_EXERCISE OBJECTIVE_
Go through the material line by line and copy each one with the word "computer".

_RECORDS FOR PROCESSING_
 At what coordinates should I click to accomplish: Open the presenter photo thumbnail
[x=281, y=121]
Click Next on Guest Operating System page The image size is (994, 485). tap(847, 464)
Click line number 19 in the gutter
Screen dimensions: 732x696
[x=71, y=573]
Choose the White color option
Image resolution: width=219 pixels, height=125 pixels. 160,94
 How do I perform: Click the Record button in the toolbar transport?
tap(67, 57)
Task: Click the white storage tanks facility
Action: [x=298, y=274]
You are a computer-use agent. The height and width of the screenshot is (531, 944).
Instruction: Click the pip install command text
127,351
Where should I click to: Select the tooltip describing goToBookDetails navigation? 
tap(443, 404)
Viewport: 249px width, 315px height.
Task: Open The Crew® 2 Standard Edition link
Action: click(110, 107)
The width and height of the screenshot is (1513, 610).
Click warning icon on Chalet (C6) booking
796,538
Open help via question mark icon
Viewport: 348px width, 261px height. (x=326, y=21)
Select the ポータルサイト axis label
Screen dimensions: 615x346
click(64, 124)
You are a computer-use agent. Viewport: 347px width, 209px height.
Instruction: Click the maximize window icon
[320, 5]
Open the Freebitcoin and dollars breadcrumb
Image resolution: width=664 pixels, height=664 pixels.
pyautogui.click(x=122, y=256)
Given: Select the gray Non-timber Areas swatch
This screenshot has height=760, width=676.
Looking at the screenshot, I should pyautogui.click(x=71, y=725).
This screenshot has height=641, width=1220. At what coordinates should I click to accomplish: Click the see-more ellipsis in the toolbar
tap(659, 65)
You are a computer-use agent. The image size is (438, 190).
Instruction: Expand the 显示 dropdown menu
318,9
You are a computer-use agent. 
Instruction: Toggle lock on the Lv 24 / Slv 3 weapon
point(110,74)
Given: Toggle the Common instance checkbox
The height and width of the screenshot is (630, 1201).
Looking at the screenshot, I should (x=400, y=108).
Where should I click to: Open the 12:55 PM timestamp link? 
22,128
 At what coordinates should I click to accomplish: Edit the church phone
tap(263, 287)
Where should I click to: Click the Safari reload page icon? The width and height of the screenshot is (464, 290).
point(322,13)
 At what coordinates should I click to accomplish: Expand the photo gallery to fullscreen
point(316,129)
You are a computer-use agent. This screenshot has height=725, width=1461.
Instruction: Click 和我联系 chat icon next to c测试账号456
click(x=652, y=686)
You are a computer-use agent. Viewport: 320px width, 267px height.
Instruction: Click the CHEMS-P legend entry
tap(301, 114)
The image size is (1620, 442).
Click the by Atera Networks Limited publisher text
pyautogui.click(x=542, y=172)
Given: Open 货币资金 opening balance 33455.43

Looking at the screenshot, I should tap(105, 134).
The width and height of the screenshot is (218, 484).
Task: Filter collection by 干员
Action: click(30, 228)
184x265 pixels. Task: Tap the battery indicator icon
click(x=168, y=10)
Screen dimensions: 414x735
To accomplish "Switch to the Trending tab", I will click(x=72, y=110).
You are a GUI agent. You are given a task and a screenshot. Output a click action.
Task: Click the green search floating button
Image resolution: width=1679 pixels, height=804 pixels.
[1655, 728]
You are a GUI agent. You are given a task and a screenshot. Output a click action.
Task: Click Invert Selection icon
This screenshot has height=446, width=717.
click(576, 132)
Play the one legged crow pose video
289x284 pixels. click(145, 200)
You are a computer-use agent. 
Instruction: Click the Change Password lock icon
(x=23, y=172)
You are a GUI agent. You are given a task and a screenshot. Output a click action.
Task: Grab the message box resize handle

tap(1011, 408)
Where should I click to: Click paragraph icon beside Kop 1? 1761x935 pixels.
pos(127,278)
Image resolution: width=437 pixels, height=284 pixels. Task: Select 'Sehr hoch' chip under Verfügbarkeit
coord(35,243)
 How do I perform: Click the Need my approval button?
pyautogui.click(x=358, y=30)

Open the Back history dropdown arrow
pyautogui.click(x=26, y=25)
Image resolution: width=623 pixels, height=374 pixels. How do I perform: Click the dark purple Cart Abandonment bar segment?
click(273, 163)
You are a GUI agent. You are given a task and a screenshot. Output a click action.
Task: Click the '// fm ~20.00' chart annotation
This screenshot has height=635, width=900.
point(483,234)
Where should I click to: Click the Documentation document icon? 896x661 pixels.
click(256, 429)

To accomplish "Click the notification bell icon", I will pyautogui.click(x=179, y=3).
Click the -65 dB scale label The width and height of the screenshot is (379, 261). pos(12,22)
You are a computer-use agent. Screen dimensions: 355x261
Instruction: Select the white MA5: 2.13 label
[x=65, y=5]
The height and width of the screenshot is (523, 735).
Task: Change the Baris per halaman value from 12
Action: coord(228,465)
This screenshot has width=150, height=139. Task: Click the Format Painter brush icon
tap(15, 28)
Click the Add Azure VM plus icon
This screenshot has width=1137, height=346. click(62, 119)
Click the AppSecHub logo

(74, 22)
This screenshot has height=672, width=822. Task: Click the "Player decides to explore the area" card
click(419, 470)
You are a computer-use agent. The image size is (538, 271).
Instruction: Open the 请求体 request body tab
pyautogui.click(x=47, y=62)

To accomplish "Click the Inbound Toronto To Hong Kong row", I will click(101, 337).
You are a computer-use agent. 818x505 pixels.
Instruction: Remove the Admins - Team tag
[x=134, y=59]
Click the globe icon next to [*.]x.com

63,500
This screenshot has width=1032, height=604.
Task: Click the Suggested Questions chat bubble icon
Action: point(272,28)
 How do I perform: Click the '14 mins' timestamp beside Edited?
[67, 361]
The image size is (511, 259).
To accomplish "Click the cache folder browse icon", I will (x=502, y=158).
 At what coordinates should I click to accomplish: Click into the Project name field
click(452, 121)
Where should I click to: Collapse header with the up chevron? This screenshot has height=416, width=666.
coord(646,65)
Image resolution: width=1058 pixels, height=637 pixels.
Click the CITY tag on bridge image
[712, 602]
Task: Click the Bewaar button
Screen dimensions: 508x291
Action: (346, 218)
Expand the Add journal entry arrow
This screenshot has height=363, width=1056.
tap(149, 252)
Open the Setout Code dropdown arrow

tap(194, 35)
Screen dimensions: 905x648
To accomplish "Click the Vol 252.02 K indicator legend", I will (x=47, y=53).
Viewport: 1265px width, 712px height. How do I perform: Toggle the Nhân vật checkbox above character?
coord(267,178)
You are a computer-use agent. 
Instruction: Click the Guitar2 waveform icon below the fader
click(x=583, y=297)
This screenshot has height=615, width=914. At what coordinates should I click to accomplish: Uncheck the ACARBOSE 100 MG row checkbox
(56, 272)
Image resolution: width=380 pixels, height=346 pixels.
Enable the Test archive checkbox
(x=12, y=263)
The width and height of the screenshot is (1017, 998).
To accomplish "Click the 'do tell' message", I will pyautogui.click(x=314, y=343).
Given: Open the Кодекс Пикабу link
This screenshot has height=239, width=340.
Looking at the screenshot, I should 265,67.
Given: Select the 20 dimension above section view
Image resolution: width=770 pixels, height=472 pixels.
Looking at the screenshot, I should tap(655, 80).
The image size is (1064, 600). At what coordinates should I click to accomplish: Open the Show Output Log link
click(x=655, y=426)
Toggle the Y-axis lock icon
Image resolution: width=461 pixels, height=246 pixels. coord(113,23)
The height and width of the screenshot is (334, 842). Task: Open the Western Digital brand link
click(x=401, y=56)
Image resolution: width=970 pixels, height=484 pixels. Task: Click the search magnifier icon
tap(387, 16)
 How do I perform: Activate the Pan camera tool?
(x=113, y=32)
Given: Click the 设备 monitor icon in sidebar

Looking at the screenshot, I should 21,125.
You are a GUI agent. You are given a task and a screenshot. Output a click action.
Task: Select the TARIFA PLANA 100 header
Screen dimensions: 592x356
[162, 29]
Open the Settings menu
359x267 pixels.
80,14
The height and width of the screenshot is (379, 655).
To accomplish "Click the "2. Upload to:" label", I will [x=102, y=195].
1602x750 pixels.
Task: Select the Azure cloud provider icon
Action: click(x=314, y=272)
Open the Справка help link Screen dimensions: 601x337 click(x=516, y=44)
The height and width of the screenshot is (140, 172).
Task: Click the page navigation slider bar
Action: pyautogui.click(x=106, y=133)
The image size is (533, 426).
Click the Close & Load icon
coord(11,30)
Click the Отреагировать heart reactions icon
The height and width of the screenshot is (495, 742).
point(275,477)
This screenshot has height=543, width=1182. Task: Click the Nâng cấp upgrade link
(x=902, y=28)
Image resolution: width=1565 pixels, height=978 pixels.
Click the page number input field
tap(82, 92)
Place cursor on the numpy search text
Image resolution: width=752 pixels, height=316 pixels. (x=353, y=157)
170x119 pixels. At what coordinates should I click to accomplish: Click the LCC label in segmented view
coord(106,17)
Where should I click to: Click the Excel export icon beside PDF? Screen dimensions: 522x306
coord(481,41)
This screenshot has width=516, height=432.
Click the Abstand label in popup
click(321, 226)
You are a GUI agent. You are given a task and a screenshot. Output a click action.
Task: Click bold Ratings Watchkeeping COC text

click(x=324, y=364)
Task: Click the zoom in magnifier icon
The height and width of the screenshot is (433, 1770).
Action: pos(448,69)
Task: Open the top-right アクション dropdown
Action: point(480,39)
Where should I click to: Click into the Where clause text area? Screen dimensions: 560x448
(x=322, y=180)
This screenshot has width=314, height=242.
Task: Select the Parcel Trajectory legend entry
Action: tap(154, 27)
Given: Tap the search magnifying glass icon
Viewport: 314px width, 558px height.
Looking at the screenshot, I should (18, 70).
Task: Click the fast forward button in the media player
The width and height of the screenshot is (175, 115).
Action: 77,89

_WRITTEN ANSWER_
You are a computer-use agent. The height and width of the screenshot is (531, 944).
You are a computer-use agent. Viewport: 347px width, 209px height.
You are a computer-use agent. The image size is (438, 190).
You are a computer-use agent. 
You are a computer-use agent. This screenshot has height=725, width=1461.
You are a computer-use agent. Viewport: 320px width, 267px height.
You are a computer-use agent. 
You are a computer-use agent. Screen dimensions: 355x261
You are a computer-use agent. The image size is (538, 271).
You are a computer-use agent. 818x505 pixels.
You are a computer-use agent. 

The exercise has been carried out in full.